A Roma in dieci anni sono state emesse 40 mila sentenze di sfratto per morosità. Un numero che dà l’idea di quanti non riescono a pagare l’affitto. Molti di loro però non hanno accesso alla graduatoria per le case popolari che conta tra i 31 mila in attesa 2.787 già sfrattati e 3.379 con sfratto esecutivo, tutti con un reddito inferiore ai 20 mila euro. Solo nel 2005, le richieste di esecuzione di sfratto sono state più di 10 mila e gli sfratti eseguiti con la forza pubblica 2.872.
Numeri che Caritas e Comunità di Sant’Egidio conoscono bene. E per questo appoggiano la proposta del «patto sociale» che piace anche alla sinistra radicale. «Ora spetta al governo rispondere adeguatamente a questa sollecitazione», plaude a Veltroni anche il segretario cittadino del Prc, Smeriglio.
Durerà un po' più dello spazio d'un mattino le denuncia/proposta del Sindaco di Roma e candidato alla leadership dell'Ulivo? Speriamo di si. E speriamo magari che qualcuno si ricordi del modo e delle ragioni per cui furono smantellati gli strumenti costiituiti quando al welfare state nella città e nel territorio ci si credeva, quando il ruolo dello stato (della Repubblica, Res Publica) era ritenuto essenziale e centrale per risolvere i problemi che il mercato continuava ad aggravare, quando si formò (certo faticosamente, certo incompletamente, certo drammaticamente, tra scioperi generali e iniziative legislative a sinistra e bombe a destra) quel complessso di strumenti per la costruzione di alloggi nuovi depurati dalla rendita (il Peep), per il recupero guidato del patrimonio abitativo esistente, per il controllo dell'offerta privata con l'equo canone. Strumenti che avvicinavano alla realtà il principio della "casa come servizio sociale" o, come meglio diremmo oggi, come diritto comune che a tutti deve essere garantito.

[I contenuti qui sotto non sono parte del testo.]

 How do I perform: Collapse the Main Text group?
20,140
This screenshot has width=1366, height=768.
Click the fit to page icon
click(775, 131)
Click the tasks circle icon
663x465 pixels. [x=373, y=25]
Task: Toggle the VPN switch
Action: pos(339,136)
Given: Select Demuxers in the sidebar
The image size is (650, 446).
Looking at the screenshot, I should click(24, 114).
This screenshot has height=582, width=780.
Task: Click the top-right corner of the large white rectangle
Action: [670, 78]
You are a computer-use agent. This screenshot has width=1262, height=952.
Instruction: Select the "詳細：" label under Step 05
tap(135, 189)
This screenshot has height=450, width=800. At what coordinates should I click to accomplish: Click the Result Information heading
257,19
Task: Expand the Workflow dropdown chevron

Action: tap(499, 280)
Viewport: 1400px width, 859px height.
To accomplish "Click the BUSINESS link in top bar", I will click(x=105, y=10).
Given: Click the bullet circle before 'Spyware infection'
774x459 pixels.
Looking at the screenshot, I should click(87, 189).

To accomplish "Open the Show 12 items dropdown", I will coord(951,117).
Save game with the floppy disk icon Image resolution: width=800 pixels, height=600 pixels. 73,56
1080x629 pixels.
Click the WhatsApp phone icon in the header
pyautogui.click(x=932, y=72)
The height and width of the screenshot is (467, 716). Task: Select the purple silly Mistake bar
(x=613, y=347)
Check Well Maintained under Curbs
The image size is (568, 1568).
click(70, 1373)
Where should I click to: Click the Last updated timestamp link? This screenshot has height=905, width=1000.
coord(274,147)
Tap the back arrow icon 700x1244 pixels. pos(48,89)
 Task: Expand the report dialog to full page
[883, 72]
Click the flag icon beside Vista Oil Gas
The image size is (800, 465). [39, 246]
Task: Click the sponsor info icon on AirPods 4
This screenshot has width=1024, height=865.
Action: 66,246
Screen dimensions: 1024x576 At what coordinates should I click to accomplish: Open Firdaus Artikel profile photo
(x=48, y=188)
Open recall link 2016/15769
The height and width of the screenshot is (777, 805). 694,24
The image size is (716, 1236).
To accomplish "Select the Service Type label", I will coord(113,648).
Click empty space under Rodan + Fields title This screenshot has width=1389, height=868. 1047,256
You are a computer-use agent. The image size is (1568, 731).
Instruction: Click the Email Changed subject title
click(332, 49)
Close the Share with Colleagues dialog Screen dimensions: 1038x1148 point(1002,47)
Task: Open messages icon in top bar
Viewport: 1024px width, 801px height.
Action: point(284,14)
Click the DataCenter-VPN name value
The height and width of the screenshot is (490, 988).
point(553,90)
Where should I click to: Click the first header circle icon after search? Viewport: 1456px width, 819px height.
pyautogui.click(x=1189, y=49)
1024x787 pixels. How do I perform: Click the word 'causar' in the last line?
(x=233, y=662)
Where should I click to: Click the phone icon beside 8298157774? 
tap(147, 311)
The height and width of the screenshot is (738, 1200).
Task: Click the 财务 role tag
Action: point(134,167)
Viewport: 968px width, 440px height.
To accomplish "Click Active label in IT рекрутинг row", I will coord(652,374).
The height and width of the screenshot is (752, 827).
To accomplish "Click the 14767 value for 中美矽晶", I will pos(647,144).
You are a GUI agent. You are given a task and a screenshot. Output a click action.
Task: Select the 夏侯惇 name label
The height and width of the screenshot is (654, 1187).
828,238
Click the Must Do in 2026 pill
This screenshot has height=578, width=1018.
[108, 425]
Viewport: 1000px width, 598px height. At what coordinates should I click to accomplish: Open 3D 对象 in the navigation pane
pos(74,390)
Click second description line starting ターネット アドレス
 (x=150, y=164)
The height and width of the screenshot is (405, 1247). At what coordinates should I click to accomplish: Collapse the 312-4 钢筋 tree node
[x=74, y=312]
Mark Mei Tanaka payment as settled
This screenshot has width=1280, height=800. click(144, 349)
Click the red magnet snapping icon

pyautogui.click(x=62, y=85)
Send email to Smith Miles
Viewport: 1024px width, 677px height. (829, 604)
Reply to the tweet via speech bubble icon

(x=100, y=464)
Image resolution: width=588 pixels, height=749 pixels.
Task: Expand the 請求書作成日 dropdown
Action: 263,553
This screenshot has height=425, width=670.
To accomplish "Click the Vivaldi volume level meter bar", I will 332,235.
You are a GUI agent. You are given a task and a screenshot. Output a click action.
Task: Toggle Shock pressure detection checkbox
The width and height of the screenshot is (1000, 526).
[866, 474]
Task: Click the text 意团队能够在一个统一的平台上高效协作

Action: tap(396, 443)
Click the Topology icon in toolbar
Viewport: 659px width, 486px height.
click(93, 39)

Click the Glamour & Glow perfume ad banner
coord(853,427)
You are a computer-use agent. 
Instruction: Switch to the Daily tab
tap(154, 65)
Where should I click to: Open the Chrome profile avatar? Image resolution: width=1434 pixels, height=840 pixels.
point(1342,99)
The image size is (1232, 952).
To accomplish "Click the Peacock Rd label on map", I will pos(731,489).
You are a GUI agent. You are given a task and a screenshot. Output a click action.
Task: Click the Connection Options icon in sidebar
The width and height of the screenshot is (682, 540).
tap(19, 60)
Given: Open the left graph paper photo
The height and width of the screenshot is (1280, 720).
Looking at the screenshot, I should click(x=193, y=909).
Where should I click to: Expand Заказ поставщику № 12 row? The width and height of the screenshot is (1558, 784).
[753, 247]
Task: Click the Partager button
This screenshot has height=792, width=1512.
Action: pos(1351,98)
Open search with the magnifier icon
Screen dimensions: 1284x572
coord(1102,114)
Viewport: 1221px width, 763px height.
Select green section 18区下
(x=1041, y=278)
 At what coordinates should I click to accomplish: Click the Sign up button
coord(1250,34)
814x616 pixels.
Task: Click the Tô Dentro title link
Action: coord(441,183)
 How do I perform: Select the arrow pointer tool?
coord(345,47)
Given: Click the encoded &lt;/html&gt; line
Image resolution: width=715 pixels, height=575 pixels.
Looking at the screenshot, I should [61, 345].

Non ha probabilmente senso oggi riproporre quegli strumenti. Ma certo ha senso riproporre i principi che erano alla loro base: principi che l'egemonia del neoliberismo ha incrinato dove non ha potuto distruggere. E ha senso domandarsi quanto siano compatibili con quei principi le politiche di favore alla rendita immobiliare che la stragrande maggiorabza delle città italiane stanno allegramente praticando . A cominciare - non possiamo tacerlo - dalla Capitale.